The following figures from the Luxembourg company’s financial statements were reported by the Financial Times on Wednesday. Spotify’s revenue swelled 128% from $246.7 million (€190 million) in 2011 to $573.1 million (€434.7 million) in 2012. This was somewhat offset, however, as net loss also grew from $58.8 million (€45.4 million) to $77.4 million (€58.7 million).
Critics that assert that the company’s business model is unsustainable will surely emphasize this loss as support. A number of artists are similarly adverse to the model out of dissatisfaction of the royalties they receive from the company. Congruent complaints are also frequently levied against other freemium music services like Internet radio service Pandora, who also constantly loses profit while gaining market share.

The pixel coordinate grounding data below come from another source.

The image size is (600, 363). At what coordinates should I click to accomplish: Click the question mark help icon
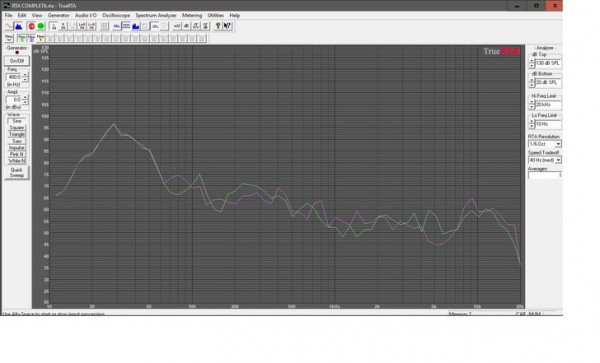coord(218,26)
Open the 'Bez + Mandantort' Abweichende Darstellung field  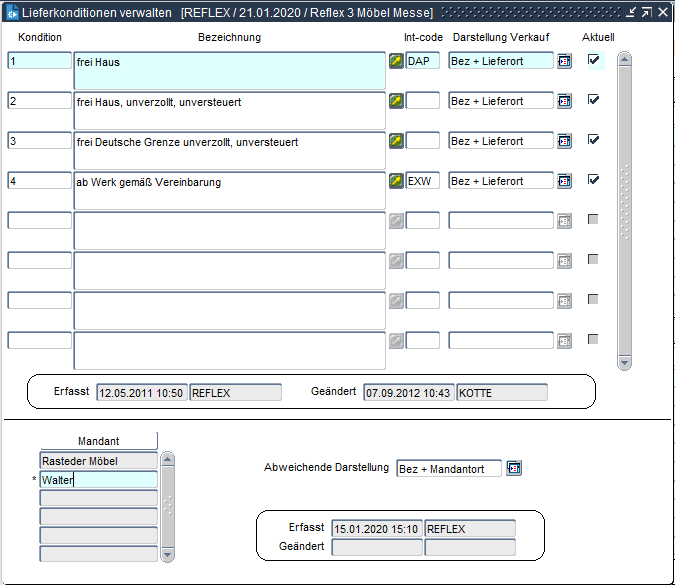(448, 469)
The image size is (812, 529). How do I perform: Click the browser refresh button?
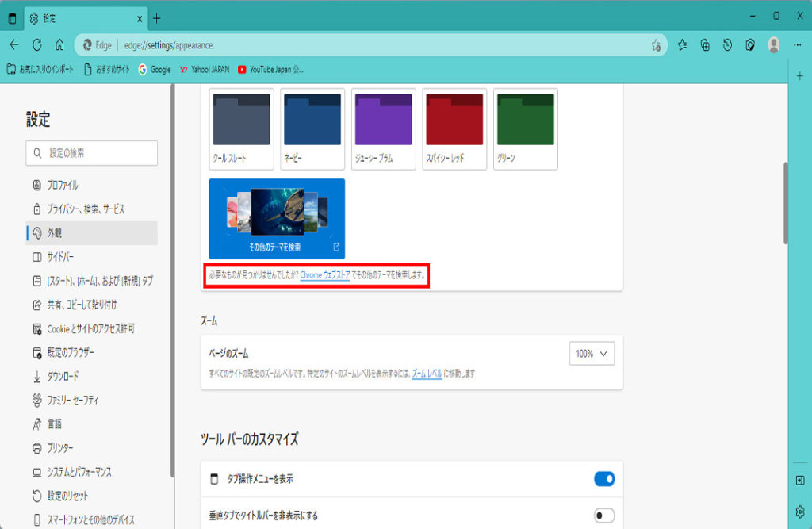36,45
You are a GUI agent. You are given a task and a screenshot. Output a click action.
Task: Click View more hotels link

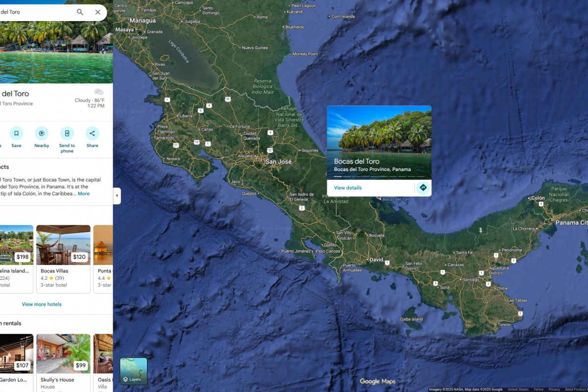[x=42, y=304]
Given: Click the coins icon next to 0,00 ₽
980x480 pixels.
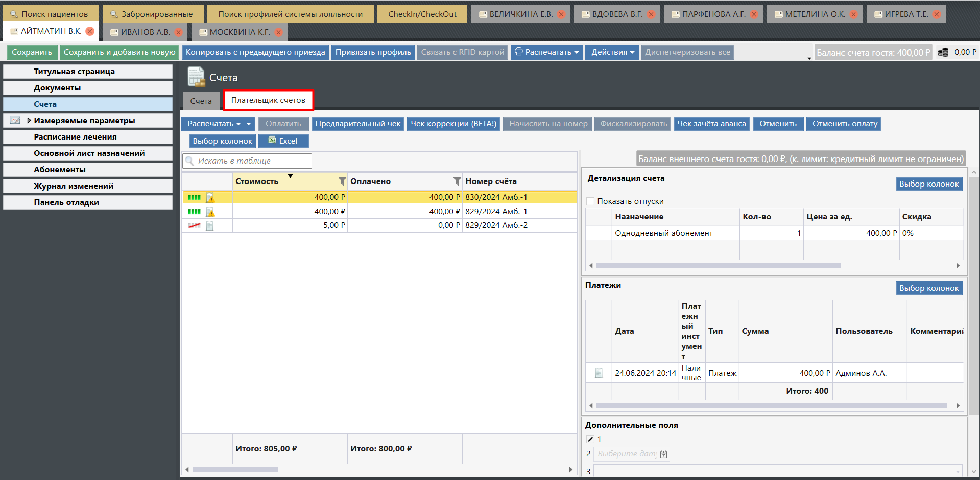Looking at the screenshot, I should point(943,52).
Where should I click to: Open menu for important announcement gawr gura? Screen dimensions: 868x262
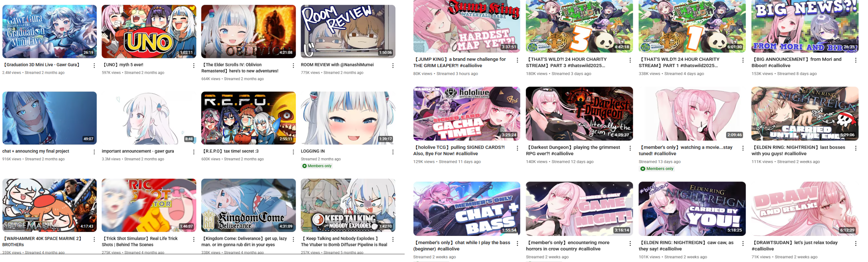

On the contrary, the recent numbers indicate that Spotify’s business model has potential to succeed–assuming that it can continue to operate on the remaining balance after paying royalties. The more revenue the company generates, the stronger its business model stands, and the greater the share of revenue it gets to retain. Seeing as their cost of sales fell from 97.7% of revenue in 2011 to 83.5% in 2012, Spotify has been able to retain more than the year before to apply to its expenses (i.e. salaries, marketing, IT, royalties, etc.).
This optimistic shift in cost is not a coincidence, though, as Spotify U.K.’s cost of sales also dropped from 102.6% of revenue in 2010 to 85.7% in 2011–another sign that the business model progressed in at least one market and can do the same in others.
These current financial figures at hand show a comprehensive set of results for the company across all markets, and therefore, do not clearly indicate results in any particular market. What we do know is its strength in Sweden, Norway, and the Netherlands, where the service has been present for over five years. It is much newer in the U.S., where it was launched in July 2011–and newer yet in Australia and New Zealand, where it was launched in in May 2012.
It stands to reason that Spotify’s business model will improve its results as the company spends more time in each market. Its freemium business model allows free listening on demand in hopes of spurring paid subscriptions. While the early stages may not be profitable, the model should gain momentum and lead to profitable operations if consumer adoption is sufficiently high.
We can expect the growth trend to continue in 2013. CEO Daniel Ek has publicly stated that Spotify expected to distribute about $500 million in royalties in 2013. If gross margin (sales minus cost of sales) increases by even five percent to 78%, $500 million paid to rights holders would imply a total revenue of about $850 million–up 47% from 2012.
It looks like our favorite music subscription service and the freemium business model is here to stay–at least for now.